Seems really high to me, especially if you have <<0.001" TIR as a baseline.  What is the chuck mounted to?  Check the taper, etc.


----------



## middle.road (Feb 1, 2020)

Driveslayer45 said:


> has anyone purchased one of these recently and if so what does your run out look like?  Just got mine from PM Thursday night, put it in the mill and put a TI on it to see about .004" run out using a 1/2 endmill.  tested at the nose taper and on an endmill.  The same endmill in a collet has no runout, at least not within the range for me to measure.  The specs on the PM site say .001, so .004 seems excessive.  i emailed PM Thursday evening but not heard back yet.  just wondering what everyone else's thoughts are.



Are we talking a drill chuck here? A link would help.


----------



## ACHiPo (Feb 1, 2020)

I assumed PM's Precision keyless chuck, but that's an excellent question.


----------



## mikey (Feb 1, 2020)

Can you tell us where the run out is coming from? I know that sounds facetious but you are reporting 0.004" TIR on the shank of an end mill and there are numerous interfaces in between the spindle and that end mill.

Is this an integral chuck or is it a chuck with a Jacobs taper installed on an R8 arbor?
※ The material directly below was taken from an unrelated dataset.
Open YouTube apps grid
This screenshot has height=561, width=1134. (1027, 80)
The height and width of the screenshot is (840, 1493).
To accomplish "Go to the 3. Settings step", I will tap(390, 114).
This is two interfaces.
What is the run out inside your spindle taper, taken at and averaged over three separate spots in the taper? This is your baseline and without it you cannot attribute any deviation to a thing inserted in the spindle taper. This is another interface.
And then there is the effect of clamping something in a 3 jawed thing. This is the interface with the biggest potential for run out.
A drill chuck typically has 3 jaws. The way to look at this is like a 3 jaw chuck on your lathe. As we all know, putting something that is precision ground into a 3 jaw chuck will cause substantial run out simply because it is a second operation chucking. In order to have that precision part run true you must either dial it in with a 4 jaw independent chuck if accuracy is important or use a collet if accuracy must be close and fast.

Due to the nature of the beast, a drill chuck will tighten variably because it relies on a threaded spindle. Depending on the diameter of the thing being clamped, the jaws will locate on that threaded spindle at different spots and those spots will differ every time you clamp something in the jaws. The same thing happens with a lathe scroll chuck; different spots in the scroll causes the jaws to run out like crazy.
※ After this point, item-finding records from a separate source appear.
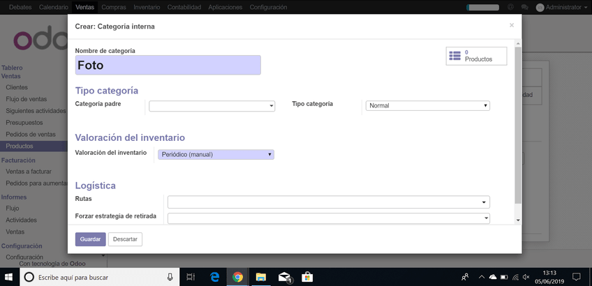Expand the Rutas dropdown field
592x286 pixels.
point(328,202)
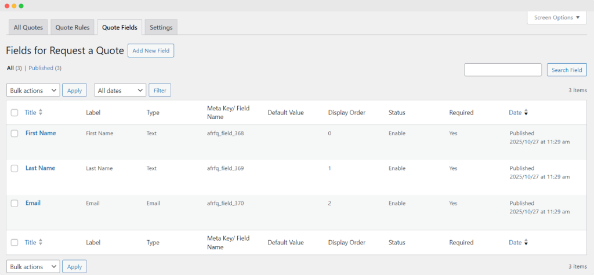Switch to the All Quotes tab
594x275 pixels.
point(28,27)
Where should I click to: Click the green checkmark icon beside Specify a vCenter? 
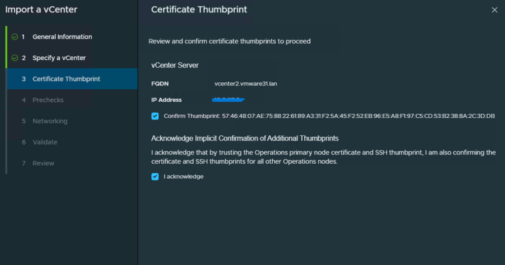pyautogui.click(x=15, y=58)
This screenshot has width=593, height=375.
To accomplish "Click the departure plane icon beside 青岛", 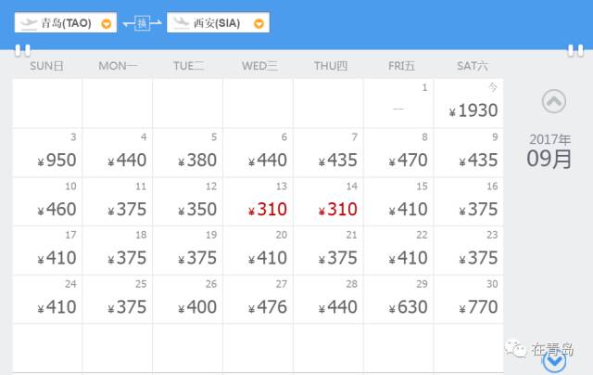I will 28,22.
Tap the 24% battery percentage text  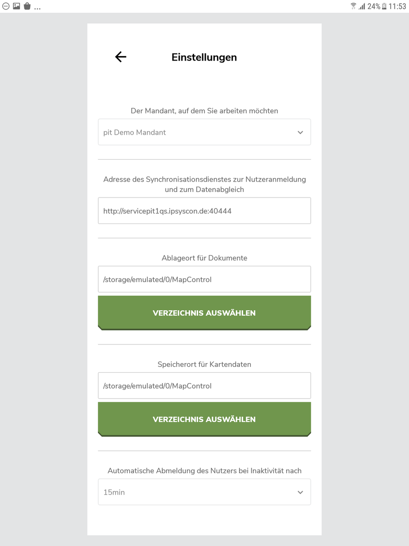click(x=374, y=6)
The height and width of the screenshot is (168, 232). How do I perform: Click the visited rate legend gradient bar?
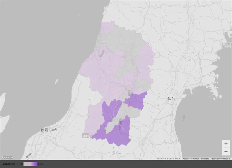[30, 164]
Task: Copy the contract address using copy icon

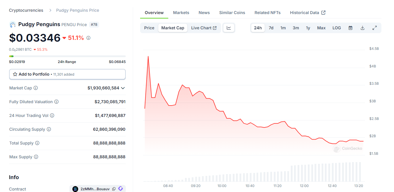Action: pyautogui.click(x=114, y=189)
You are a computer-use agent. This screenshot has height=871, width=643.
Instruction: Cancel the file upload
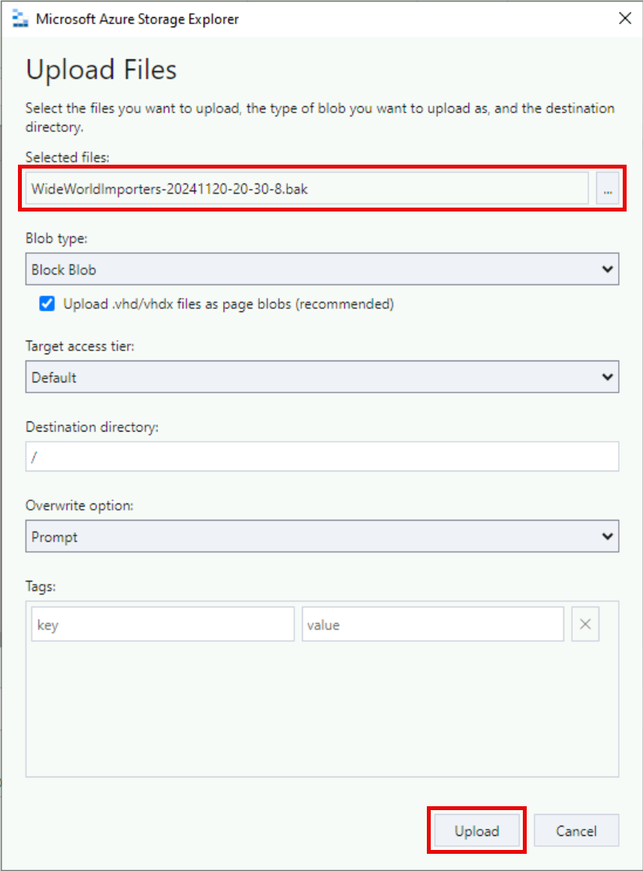(x=577, y=831)
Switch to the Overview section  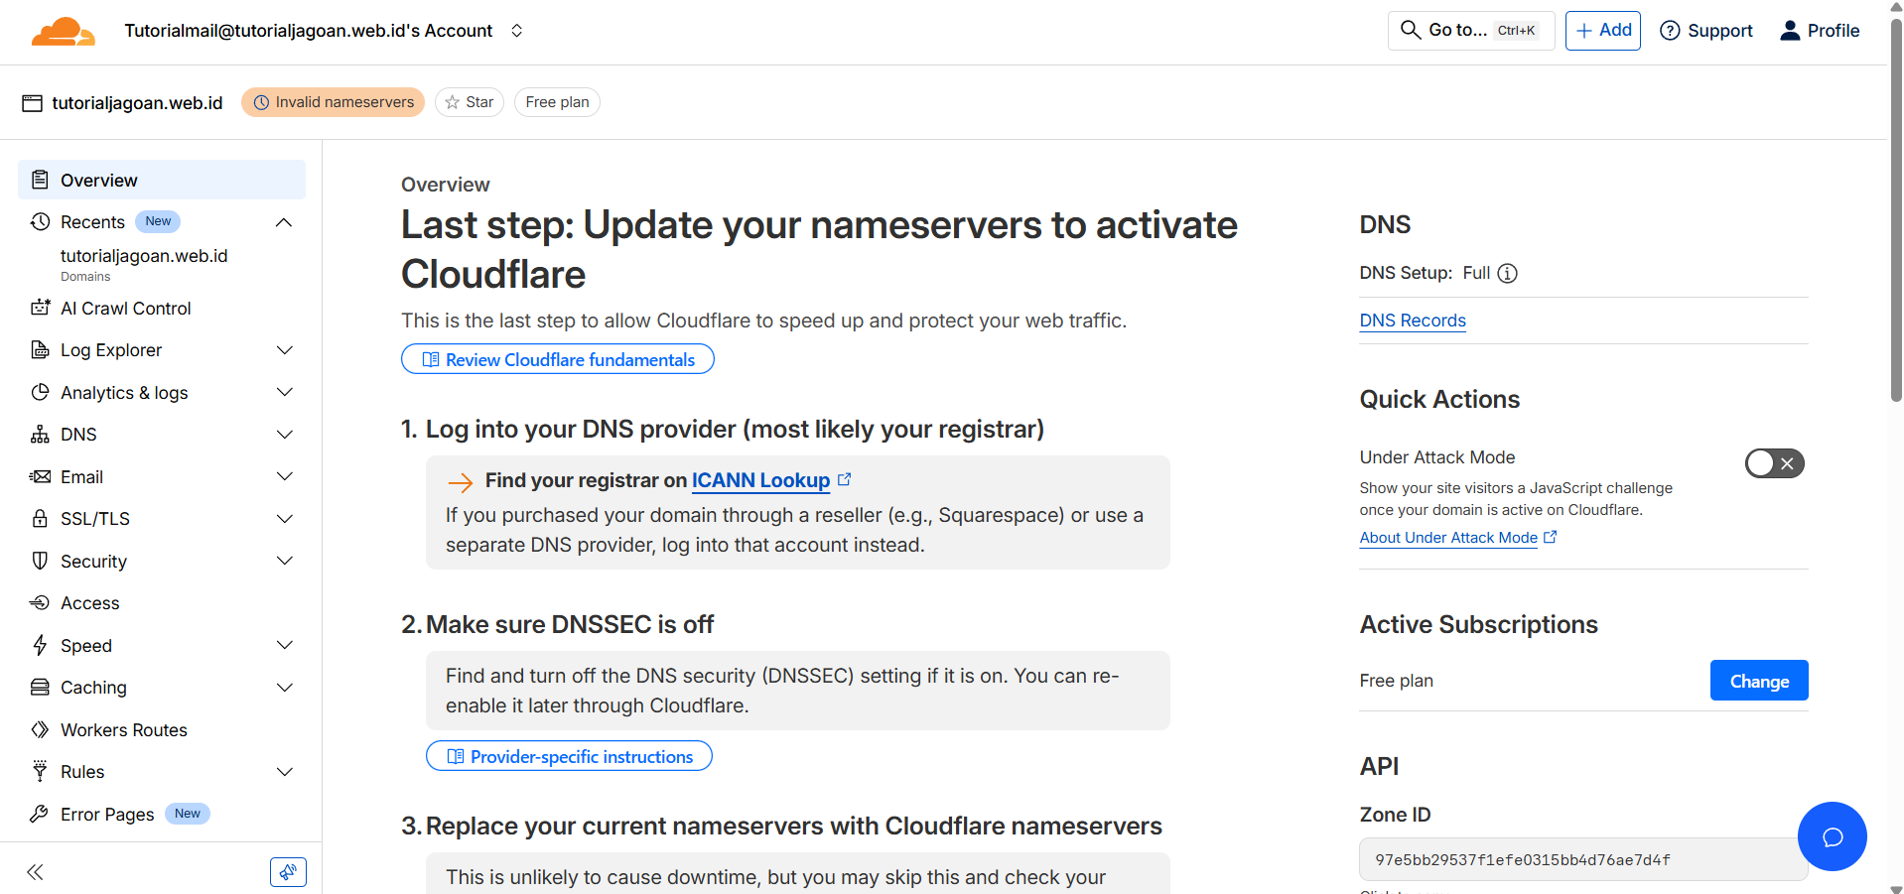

So, expecting low run out on a drill chuck is expecting a lot just based on the mechanics of the thing. Throw in all those interfaces and you have an even greater amount of uncertainty.

The other thing to understand about drill chucks is that not all chucks are made equal. The jaws of a 1/2" Albrecht chuck are ground and hardened. Each jaw is 0.195" thick and are accurately machined. The jaw guide is likewise machined and hardened and then ground. The spindle is a precision ground Acme leadscrew and the head of that spindle has slots to match the machined contours of each jaw. When the chuck is closed on a round thing, everything moves pretty precisely and repeatedly but even an Albrecht chuck will run out due to the nature of a 3 jawed thing; it has a run out of less than 0.04mm/0.0016".

Sorry, didn't actually intend to go off like this but drill chuck accuracy, while important, has to be tempered with the knowledge that a drill is not a precision tool. Just the drill alone will add thousandths of inches of run out all by itself so if the chuck is anywhere close to 0.002 TIR (and you're sure its the chuck and not something else) then I wouldn't be too concerned about it.


----------



## Driveslayer45 (Feb 1, 2020)

sorry i should have included a link but i was on my phone.. i am referring to the PM precision 5/8 keyless drill chuck. https://www.precisionmatthews.com/shop/58-high-precision-keyless-drill-chuck/

"What is the chuck mounted to?  Check the taper, etc." <-- it's mounted in the R8 spindle of my PM-727v, which when measured with the same test indicator (TI) has no measurable run-out (by me)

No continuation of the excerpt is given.